Many times people are unsure why they are scared of flying and just don’t even understand it but there are some very natural reasons and responses to why our bodies act certain ways. When you are afraid of something you see or hear or even experience your body protects you and goes into what’s called a flight or fight response. The flight-or-fight instinct is the brain’s subconscious solution to immediate threats of danger and boosts the body’s adrenaline system. Jumping from a 2nd story window to avoid a fire, slamming on the brakes in reaction to the threat of a car accident, and paddling extra fast at the sight of the shark while surfing is all examples.

People who have fears about flying- whether they are justified or not- experience the same type of overwhelming fear and panic as those in real danger. The difference is, that you are not in ‘real’ danger yet your body reacts as though you are. This reaction can be anything from minor queasiness to increased heart rate, shortness of breath, anxiety, or a full-blown panic attack.

There are a number of reasons the initial fear of flying is brought on and if it has occurred more than once, then most likely you have conditioned yourself to be afraid. This type of conditioned fear is the same fear that others have with other objects that pose no fear whatsoever, such as the fear of clowns, kittens, or bugs. Even though they are harmless, they may have had a frightful experience once, and then the second time they assumed they would again be afraid therefore conditioning themselves to be afraid every time they see the object. The same goes for fearful flyers- most likely you had a bad experience on a plane once and you assume it will be scary again. Once you get near or on a plane, your mind triggers the flight or fight response, and you panic.

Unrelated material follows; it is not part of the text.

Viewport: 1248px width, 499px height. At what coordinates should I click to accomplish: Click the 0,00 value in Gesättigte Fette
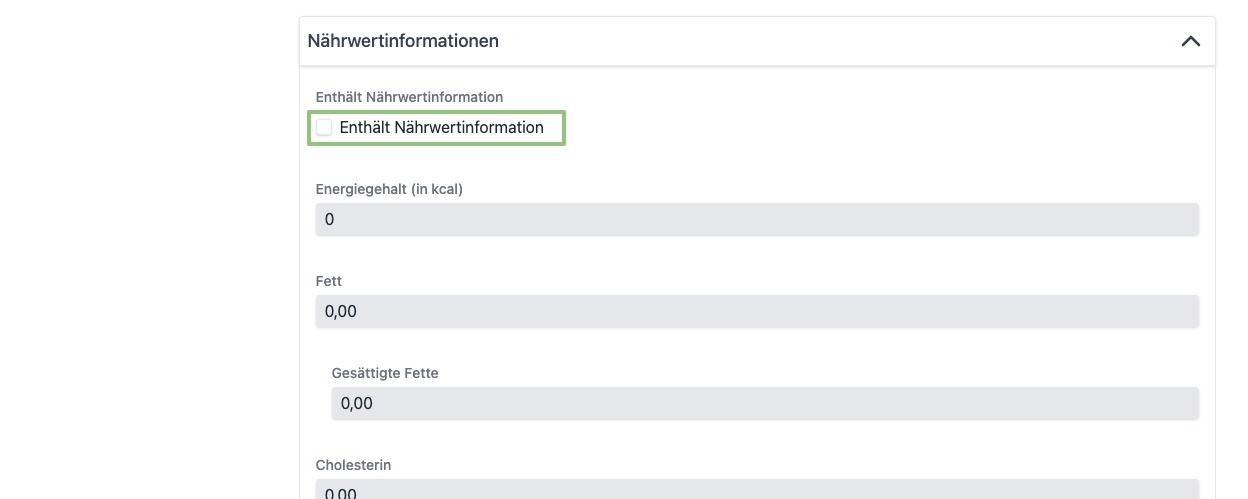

So, how do you overcome this fear so that you are no longer scared to fly and your body doesn’t react this way every time you see a plane? Well, depending on the significance of the condition, therapists typically use a variety of approaches for helping patients diagnosed with flying phobias. Cognitive-behavioral therapy is used often. It is a form of psychotherapy, in which patients are taught how their thoughts affect their reactions and how they can apply specific tactics to control these reactions. The goal is to help those understand the difference between rational and irrational fears and behaviors. Patients learn ways to cope with their fears and strategically find ways in which to retrain their thinking to control their thoughts and reactions.

Another approach used to treat flying phobias and help in overcoming panic attacks is through the use of medications. Many of these drugs are anti-anxiety medications, or selective serotonin reuptake inhibitors. Common medications used to treat flying phobias and anxiety disorders include Xanax, Ativan, and Valium. These drugs offer short-term fixes and can be used in combination with other therapies. These drugs are only available through a prescription from a licensed therapist or MD.

If you want to find an effective way to treat the fear of flying but are unwilling or just simply can’t visit a therapist, there are a number of very effective online treatment programs that offer quality programs and a large support group so you are not doing it alone.

The one program I highly recommend is the SOAR fear of flying program, in 2000, SOAR introduced a method to automatically control high anxiety, claustrophobia, and panic. Recognizing that no single methodology is universally effective, SOAR employs a comprehensive and integrated approach consisting of automatic control, backup control, CBT, and aeronautic information (how flying works; how safety systems protect; what each sound and sensation is; what it means).

Through SOAR, graduates learn CBT and other anxiety control techniques, and most graduates use these as backups. They find automatic control established through six to eight guided training sessions stops anxiety, claustrophobia, and panic when flying.